Se di questo si tratta, l’assunto che il dolo del delitto di evasione consiste nella mera consapevolezza e volontà di violare le prescrizioni attinenti alla misura restrittiva in atto, a nulla rilevando il fine ulteriore perseguito dall’agente, attiene al merito della regiudicanda. L’assunto contrario, eventualmente infondato, non è aspecifico, né apodittico, né tantomeno inconferente (essendo anzi assai specifico e conferente). Al massimo, ed appunto, può giudicarsi non fondato (e nella specie non si è ritenuta una inammissibilità per manifesta infondatezza).

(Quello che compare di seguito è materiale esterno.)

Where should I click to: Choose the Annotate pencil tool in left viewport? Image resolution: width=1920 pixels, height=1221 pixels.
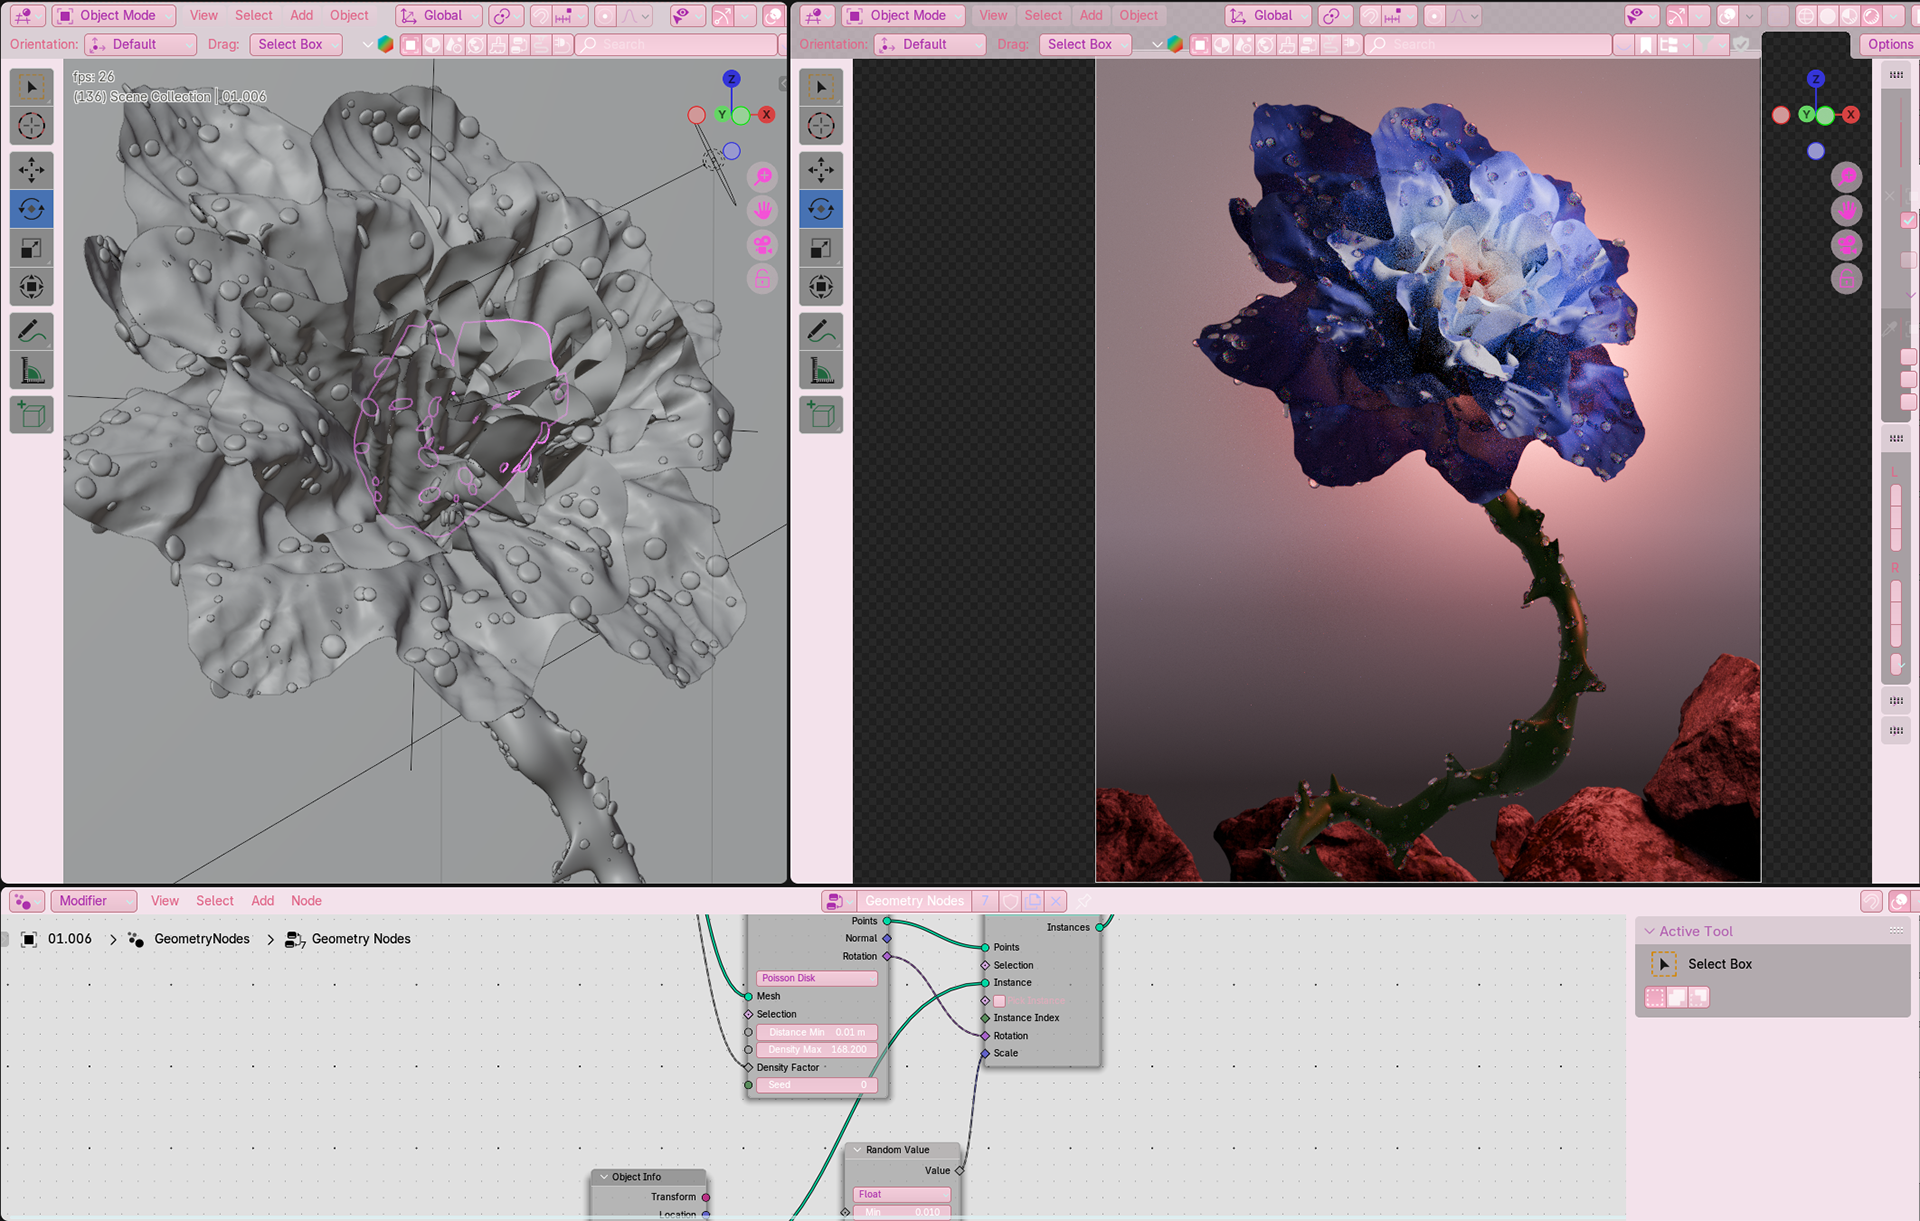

Manca d’altra parte ogni traccia di replica alla doglianza concernente l’asserito carattere inoffensivo del fatto in contestazione.
3. Sussistono dunque, come si prospetta dal ricorrente, tanto un vizio di motivazione (atteso il difetto di pertinenza dei sintetici rilievi spesi e la parzialità delle valutazioni richieste dall’atto di appello), tanto una violazione della legge processuale penale, ed in particolare dell’art. 591 in relazione alla lettera c) dell’art. 581 cod. proc. pen.
Di qui l’annullamento senza rinvio dell’impugnata ordinanza di inammissibilità, con trasmissione degli atti alla Corte territoriale perché provveda alla celebrazione dell’invocato giudizio di appello.

P.Q.M.

Annulla senza rinvio il provvedimento impugnato e dispone trasmettersi gli atti alla Corte d’appello di Milano per il giudizio di appello.